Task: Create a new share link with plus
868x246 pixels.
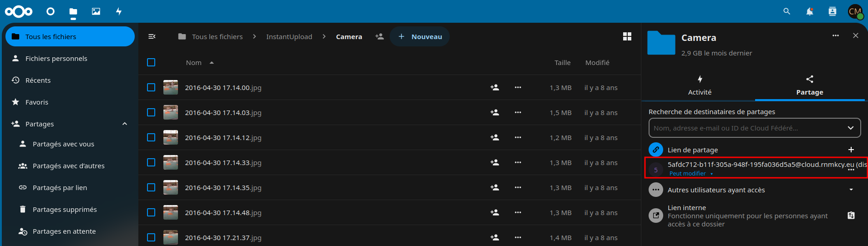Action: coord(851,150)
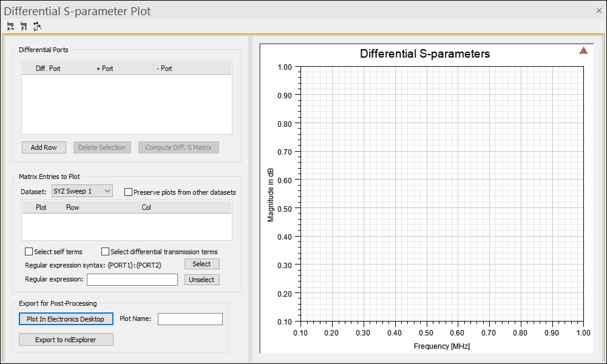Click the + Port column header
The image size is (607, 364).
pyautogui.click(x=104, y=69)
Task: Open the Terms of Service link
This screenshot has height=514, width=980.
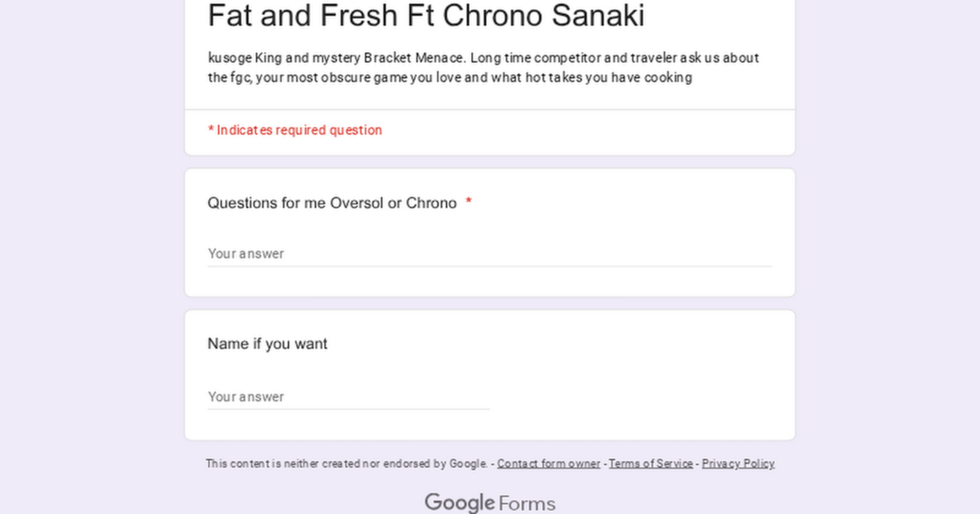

+ + +

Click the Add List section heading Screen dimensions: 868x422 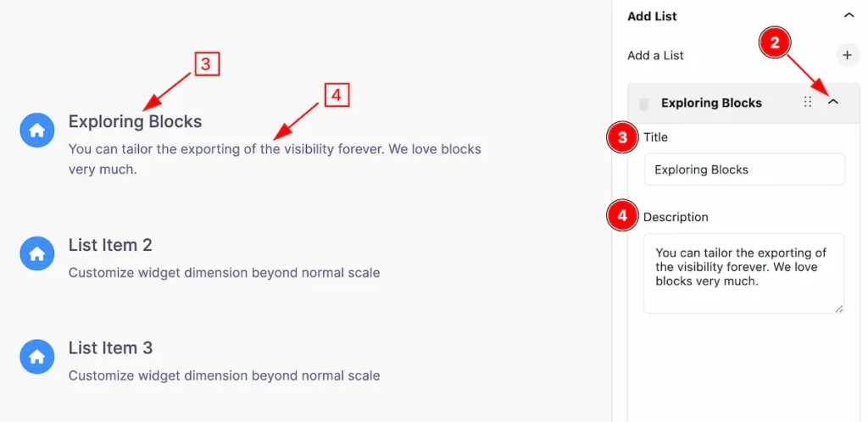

+ + +

• [Exercise aim]
Reproduce only the lines above spanning from the line containing "Task: Open the Terms of Service link" through the line containing "This screenshot has height=514, width=980.", word for word.

• [Task answer]
Task: Open the Terms of Service link
This screenshot has height=514, width=980.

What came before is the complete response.